Por Mex Faliero
Lejos de dormirse en los laureles de una primera temporada que había sido sorprendente, la serie creada -entre otros- por J.G. Quintel avanzó en su segunda temporada en el nivel de delirio imprevisible que ya había mostrado, pero dejando un poco el centro de la pareja protagónica y su pequeña hija, y abriendo historias y aventuras hacia los personajes secundarios. Close enough se inscribe dentro de las series de animación centradas en núcleos familiares, pero trafica su crítica social en altas dosis de humor surrealista sin pensarse tanto como una reflexión política sino más bien como una mirada exagerada y aumentada de la realidad.
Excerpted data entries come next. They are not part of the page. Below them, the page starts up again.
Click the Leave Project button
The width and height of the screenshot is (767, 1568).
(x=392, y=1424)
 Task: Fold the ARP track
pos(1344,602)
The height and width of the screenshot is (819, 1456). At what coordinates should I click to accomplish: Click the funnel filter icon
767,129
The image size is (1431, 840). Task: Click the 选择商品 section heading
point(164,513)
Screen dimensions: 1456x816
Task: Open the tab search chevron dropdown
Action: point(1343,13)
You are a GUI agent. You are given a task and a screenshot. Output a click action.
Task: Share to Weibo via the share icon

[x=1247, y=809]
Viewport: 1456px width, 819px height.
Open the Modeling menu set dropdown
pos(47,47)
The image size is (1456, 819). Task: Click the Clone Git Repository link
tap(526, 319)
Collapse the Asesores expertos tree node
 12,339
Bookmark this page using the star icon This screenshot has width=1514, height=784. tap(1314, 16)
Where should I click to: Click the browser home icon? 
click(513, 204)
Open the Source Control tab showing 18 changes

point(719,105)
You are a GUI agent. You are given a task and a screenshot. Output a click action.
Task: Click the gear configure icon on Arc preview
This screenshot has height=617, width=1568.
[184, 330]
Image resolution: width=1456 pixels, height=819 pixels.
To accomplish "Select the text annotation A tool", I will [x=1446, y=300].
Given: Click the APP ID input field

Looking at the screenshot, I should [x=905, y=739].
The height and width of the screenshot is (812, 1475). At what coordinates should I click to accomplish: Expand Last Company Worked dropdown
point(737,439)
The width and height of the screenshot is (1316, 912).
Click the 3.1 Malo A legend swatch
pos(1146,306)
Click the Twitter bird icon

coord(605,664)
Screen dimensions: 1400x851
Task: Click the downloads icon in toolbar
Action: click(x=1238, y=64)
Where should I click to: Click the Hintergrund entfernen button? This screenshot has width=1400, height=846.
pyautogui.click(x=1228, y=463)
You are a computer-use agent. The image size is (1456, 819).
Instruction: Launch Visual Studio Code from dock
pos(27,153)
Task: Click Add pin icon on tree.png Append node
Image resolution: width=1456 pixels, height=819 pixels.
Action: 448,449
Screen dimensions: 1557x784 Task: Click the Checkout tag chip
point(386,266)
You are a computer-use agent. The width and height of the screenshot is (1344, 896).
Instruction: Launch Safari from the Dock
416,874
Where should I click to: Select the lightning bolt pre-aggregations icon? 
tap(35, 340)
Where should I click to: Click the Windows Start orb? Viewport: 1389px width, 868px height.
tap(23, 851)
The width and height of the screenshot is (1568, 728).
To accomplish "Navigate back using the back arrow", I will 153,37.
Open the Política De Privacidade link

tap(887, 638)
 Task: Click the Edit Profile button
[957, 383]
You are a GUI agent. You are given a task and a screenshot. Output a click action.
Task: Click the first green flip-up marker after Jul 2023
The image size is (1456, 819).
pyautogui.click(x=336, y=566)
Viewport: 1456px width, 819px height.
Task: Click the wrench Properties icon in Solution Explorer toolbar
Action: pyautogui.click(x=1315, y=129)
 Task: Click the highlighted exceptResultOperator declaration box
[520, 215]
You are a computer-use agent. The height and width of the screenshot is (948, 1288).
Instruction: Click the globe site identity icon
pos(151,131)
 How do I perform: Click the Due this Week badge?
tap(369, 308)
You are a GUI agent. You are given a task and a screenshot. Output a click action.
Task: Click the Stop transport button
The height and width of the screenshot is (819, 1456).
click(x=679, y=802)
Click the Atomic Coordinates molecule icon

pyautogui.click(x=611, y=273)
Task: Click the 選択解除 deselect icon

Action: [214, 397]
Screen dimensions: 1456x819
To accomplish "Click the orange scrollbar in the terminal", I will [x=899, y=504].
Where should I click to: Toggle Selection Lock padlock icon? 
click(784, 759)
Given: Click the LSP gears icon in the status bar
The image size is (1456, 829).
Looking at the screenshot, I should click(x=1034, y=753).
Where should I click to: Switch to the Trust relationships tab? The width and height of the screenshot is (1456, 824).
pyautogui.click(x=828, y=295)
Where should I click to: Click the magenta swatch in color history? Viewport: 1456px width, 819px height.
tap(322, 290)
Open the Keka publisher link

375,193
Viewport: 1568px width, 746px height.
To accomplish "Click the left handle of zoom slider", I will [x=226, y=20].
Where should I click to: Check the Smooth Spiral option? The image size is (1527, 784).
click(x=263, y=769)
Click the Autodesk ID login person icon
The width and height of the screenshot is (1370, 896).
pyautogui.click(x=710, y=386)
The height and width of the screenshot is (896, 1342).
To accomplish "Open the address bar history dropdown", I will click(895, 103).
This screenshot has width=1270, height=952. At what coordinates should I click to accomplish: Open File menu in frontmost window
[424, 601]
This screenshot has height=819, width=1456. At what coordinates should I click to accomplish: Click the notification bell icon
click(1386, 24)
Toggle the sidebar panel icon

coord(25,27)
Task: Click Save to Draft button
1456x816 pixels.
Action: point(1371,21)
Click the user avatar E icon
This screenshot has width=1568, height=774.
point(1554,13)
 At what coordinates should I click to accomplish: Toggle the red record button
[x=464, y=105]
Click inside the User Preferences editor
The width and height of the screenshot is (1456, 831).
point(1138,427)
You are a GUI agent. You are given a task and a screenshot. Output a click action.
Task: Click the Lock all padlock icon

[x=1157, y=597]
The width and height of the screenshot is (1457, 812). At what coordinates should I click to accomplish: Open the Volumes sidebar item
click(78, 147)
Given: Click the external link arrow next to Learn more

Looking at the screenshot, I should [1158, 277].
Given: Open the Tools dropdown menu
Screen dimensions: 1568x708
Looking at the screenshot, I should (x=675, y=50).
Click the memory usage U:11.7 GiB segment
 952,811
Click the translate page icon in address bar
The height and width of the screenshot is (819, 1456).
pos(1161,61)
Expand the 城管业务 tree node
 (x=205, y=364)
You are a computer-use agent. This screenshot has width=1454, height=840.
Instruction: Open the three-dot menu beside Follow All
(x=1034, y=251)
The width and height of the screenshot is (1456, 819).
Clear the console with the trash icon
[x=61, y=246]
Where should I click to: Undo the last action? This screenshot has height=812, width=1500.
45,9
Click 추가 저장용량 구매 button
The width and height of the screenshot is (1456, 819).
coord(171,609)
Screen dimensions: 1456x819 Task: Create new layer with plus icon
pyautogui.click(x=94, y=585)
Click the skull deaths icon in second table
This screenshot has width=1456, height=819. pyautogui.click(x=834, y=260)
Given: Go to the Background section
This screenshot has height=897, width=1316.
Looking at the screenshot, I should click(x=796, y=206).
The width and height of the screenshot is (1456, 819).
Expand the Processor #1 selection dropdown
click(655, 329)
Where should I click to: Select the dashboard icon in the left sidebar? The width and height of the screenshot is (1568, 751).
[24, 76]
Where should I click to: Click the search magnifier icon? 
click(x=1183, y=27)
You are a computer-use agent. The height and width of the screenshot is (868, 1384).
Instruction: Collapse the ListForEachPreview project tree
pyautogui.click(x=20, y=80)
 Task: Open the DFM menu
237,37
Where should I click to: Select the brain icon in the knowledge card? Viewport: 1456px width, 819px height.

Así llega a capítulos muy divertidos con temas como la obsesión por el físico o la adicción a los teléfonos celulares, pero sin caer en la monserga moralista. Con un formato muy seductor, de capítulos dobles con historias independientes que superan levemente los diez minutos, Close enough es realmente vertiginosa y hace una aprovechamiento notable de los límites borrosos de la animación. Esta temporada sobresalieron varios episodios, como Sauceface, donde la pequeña Candice se convierte en un personaje de Scorsese mientras vende salsa picante en la escuela; Secret Horse, una muy divertida parodia a esas películas donde un animal va de dueño en dueño dejando enseñanzas, aunque aquí nadie aprende demasiado; y Men Rock!, que se mete muy inteligentemente con el discurso feminista, dando vuelta algunos lugares comunes. Y hay mucho más para destacar, pero mejor invitar a sumergirse en este universo delirante, donde el humor anárquico se da la mano con personajes queribles y una mirada humana, lejos de algunas animaciones contemporáneas que creen que la distancia y el cinismo son lo único que nos queda.
-Los ocho episodios de la segunda temporada de Close enough están disponibles en Netflix.